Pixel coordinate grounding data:
Content starts

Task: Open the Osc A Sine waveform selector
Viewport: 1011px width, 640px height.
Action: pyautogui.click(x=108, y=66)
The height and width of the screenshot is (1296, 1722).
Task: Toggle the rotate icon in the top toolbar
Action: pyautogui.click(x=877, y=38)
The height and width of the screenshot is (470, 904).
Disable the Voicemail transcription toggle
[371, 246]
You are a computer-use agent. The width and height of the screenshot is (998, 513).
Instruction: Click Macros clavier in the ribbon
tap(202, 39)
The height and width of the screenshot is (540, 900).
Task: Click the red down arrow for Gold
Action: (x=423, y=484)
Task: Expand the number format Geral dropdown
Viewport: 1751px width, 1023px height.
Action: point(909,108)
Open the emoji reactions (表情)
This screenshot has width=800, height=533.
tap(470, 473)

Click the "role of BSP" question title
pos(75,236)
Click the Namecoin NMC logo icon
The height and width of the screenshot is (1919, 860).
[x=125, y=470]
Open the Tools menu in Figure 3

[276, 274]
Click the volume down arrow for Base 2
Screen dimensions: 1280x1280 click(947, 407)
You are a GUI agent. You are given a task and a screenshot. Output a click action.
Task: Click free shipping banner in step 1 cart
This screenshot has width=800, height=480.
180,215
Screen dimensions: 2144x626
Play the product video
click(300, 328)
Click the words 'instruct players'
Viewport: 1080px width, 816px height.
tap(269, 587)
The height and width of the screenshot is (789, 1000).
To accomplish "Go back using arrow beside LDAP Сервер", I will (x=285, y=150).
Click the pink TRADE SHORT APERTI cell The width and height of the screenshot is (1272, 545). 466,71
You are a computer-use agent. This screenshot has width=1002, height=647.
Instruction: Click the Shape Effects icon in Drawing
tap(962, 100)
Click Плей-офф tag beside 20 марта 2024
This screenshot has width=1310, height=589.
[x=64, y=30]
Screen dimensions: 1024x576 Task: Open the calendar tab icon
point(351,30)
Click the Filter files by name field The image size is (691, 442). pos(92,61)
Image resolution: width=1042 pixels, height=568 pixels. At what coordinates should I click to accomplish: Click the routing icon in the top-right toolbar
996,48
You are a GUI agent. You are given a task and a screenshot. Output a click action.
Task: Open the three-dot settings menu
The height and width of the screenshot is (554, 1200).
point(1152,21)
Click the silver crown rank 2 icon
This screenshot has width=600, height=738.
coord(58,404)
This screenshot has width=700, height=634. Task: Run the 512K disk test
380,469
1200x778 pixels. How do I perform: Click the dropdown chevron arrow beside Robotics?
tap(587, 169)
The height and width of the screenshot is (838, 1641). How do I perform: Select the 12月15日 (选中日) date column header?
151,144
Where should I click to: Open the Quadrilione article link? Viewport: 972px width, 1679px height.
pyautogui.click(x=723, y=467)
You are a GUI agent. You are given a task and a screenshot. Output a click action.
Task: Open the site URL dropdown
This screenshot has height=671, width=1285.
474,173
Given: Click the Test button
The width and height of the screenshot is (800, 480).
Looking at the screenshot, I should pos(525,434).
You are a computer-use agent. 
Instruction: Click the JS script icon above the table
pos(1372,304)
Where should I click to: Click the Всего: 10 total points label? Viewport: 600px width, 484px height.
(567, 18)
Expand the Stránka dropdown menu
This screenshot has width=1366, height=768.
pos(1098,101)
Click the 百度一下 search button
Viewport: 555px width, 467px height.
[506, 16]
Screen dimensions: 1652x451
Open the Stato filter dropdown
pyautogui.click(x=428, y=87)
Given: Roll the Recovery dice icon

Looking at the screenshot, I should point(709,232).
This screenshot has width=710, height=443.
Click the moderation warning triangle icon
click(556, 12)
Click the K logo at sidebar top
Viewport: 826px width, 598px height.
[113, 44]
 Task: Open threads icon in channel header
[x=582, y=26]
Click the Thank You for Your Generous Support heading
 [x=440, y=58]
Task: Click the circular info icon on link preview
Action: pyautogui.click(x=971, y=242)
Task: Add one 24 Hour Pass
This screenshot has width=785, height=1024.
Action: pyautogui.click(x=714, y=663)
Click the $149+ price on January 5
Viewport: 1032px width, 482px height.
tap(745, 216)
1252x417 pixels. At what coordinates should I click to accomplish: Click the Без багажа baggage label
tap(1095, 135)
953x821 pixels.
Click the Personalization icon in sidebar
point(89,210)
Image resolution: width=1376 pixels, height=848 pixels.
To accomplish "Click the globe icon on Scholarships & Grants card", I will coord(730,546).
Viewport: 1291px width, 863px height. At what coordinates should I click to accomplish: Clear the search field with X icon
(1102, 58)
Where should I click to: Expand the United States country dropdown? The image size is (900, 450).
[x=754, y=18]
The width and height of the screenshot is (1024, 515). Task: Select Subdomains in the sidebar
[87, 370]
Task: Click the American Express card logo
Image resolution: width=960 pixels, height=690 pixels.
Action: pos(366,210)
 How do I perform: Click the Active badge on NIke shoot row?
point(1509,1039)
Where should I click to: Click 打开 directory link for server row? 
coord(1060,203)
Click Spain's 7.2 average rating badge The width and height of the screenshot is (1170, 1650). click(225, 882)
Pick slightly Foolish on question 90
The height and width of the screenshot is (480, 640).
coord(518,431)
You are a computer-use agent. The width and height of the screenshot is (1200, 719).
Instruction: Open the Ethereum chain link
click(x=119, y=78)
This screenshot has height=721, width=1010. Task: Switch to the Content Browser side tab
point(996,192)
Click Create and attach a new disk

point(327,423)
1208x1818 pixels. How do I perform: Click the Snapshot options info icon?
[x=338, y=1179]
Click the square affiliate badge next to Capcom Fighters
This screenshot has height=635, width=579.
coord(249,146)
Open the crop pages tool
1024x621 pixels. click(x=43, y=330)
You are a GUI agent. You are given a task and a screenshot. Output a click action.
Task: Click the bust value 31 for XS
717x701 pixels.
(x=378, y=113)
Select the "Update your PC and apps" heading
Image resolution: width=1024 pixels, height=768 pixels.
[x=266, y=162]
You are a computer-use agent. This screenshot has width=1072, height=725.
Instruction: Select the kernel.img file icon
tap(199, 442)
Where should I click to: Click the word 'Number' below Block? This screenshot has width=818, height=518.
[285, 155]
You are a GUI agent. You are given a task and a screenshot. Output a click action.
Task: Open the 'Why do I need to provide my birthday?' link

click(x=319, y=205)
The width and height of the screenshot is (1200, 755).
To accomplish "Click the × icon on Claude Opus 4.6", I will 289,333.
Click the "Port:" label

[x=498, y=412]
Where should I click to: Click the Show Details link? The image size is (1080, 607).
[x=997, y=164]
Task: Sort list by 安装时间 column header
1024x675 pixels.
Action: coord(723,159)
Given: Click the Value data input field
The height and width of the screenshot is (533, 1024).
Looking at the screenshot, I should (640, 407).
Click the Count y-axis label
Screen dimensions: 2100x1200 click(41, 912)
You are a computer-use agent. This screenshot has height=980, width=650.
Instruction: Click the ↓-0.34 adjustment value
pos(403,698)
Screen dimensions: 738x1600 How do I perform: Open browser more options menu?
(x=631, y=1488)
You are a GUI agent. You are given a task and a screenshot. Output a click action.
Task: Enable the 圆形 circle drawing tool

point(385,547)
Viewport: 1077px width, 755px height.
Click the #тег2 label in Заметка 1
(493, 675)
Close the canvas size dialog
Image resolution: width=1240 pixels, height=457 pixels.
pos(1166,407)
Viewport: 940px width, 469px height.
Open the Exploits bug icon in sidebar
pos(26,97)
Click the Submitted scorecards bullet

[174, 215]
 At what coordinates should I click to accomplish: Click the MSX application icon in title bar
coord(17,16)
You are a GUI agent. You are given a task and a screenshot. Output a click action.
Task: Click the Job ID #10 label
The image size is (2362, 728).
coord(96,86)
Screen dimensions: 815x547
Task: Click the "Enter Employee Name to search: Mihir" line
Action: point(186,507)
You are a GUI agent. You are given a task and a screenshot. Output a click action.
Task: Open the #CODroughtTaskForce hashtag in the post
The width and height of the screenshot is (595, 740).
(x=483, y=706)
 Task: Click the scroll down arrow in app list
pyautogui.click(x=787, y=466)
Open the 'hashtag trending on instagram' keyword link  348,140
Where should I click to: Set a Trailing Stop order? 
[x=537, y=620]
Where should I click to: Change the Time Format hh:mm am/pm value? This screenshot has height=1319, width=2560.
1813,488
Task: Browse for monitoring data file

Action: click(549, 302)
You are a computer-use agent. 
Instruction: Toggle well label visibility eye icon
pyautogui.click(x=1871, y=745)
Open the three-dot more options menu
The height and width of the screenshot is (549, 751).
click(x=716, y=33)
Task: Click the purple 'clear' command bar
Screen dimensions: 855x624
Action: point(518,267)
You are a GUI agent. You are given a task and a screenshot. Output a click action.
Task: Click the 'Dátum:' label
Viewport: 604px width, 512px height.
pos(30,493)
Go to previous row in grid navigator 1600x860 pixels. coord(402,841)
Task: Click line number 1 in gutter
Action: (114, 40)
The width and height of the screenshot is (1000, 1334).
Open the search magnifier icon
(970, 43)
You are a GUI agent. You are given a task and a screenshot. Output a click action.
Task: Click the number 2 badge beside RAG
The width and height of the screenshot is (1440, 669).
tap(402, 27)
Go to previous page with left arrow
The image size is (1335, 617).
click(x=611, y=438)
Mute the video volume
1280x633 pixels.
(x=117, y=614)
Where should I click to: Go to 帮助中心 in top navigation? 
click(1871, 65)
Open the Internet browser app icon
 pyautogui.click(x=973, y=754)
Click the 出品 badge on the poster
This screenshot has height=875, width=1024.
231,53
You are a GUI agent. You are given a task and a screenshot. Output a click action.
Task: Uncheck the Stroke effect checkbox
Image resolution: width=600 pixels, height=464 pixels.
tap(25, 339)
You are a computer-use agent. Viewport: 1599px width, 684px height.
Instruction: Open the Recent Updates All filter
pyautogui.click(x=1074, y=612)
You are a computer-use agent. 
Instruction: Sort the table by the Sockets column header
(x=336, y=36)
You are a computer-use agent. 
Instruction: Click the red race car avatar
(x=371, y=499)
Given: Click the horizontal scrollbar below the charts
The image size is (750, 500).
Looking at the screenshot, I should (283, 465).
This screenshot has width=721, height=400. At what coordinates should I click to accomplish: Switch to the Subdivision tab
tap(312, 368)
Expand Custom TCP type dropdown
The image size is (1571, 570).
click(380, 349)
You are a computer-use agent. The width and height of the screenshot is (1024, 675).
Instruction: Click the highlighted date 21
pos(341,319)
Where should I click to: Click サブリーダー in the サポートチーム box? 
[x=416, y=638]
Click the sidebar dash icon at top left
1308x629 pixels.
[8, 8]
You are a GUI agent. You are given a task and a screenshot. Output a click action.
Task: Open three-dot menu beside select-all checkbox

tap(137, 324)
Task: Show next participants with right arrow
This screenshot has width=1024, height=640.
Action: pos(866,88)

Content ends

WHAT YOU SHOULD DO:
Give exactly the lines from the one with "Task: Show next participants with right arrow" to the end of the entries, nothing before them.

EXPECTED ANSWER:
Task: Show next participants with right arrow
This screenshot has width=1024, height=640.
Action: pos(866,88)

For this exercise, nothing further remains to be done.